[To do]:
(A) Transcribe the passage of the ML classification project description that begins with the words containing "Following up daily" and ends with "help another patient.".
(B) According to the ML classification project description, what is the electronic medical record run against to extract medical keywords?

[Source extract]:
++++

ML Classification Model

Record counts in the MTSamples dataset
Confusion Matrix - Test data

Inspiration:

Following up daily on how my father's Parkinson evolved over the last decade and how it impacted his day-to-day life was something that lead me to think of what AI could do to support health care industry. There is tremendous amount of digital data about patients conditions, medications and how the conditions evolve. There are many people who would go through similar situations and if that can be found it might be able to help another patient.

During the cause I have searched about illnesses, symptoms, health conditions, nutrition, exercises related information on the internet, and I am sure many of you might have done that to help someone you love or for you. The available health data can be used to create a knowledge base and use machine learning to gather the knowledge from previous cases to help people with similar conditions.

What it does:

The project is aimed to support the following scenario. The user can input information about health conditions, symptoms, prescriptions in a medical report given as web form input (this then need to be saved as a pdf file) or as an uploaded pdf file in order to identify the health condition. This electronic medical record(EMR) will be run against Comprehend Medical to extract medical keywords from the EMR which will be run through the machine learning (ML) model to identify the health classification. This classification and features can be used to provide recommendations on health professionals contacts, possible nutrition, exercises, therapies etc by health service providers.

++++

[Extracted material]:

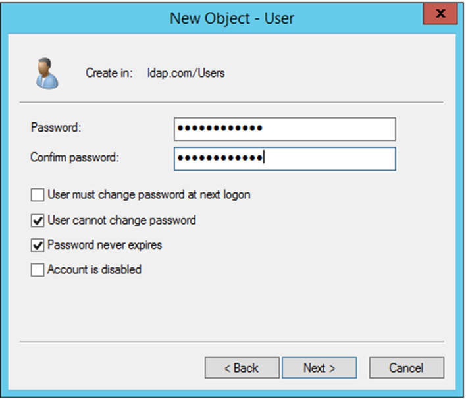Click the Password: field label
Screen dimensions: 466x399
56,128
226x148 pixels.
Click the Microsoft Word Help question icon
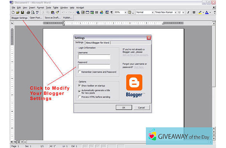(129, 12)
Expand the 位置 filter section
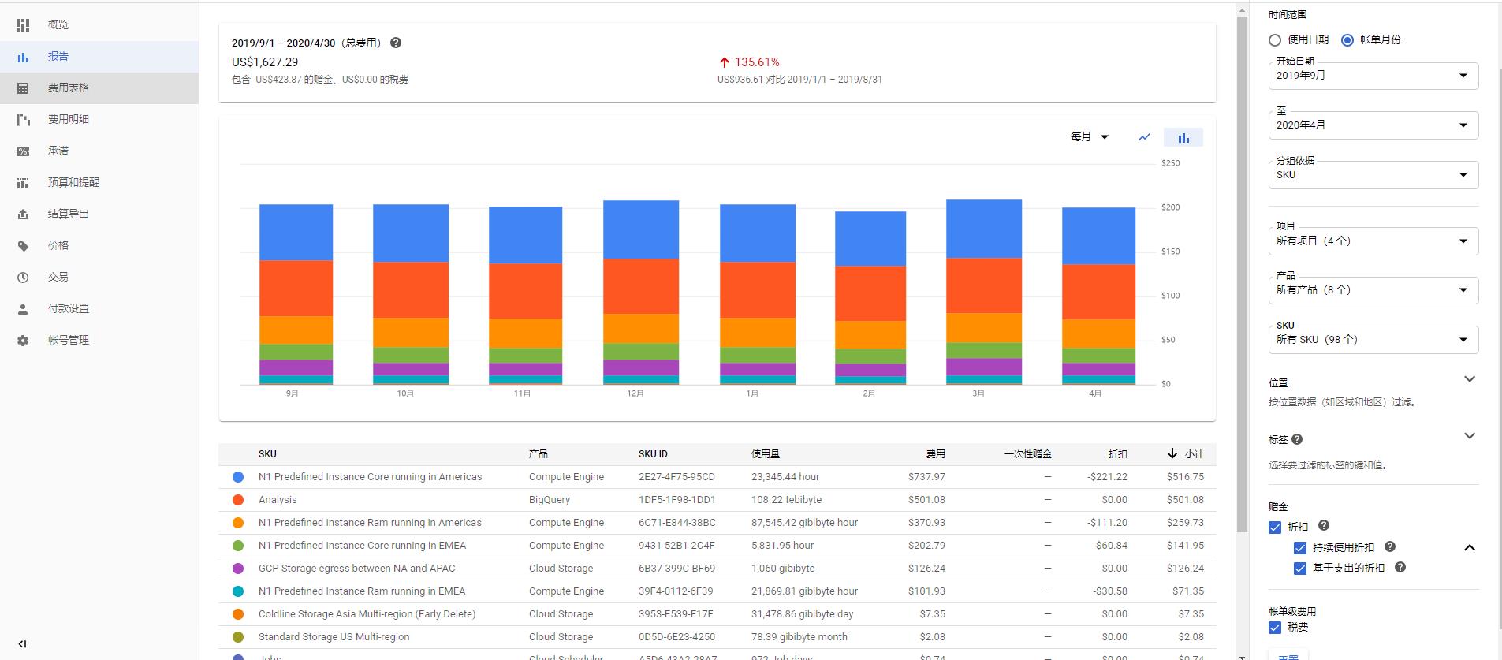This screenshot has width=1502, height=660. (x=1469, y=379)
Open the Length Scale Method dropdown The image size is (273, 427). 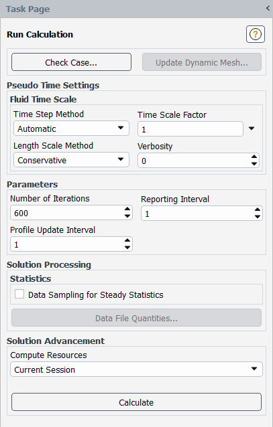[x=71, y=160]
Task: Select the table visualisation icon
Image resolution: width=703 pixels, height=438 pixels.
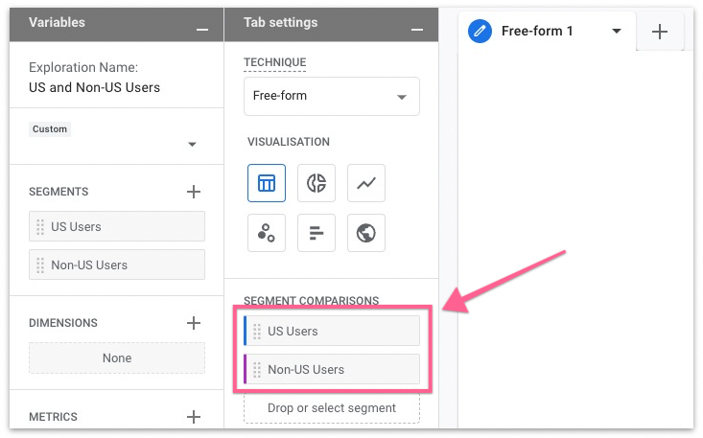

++++

[Exercise results]:
(A)
Following up daily on how my father's Parkinson evolved over the last decade and how it impacted his day-to-day life was something that lead me to think of what AI could do to support health care industry. There is tremendous amount of digital data about patients conditions, medications and how the conditions evolve. There are many people who would go through similar situations and if that can be found it might be able to help another patient.

(B) Comprehend Medical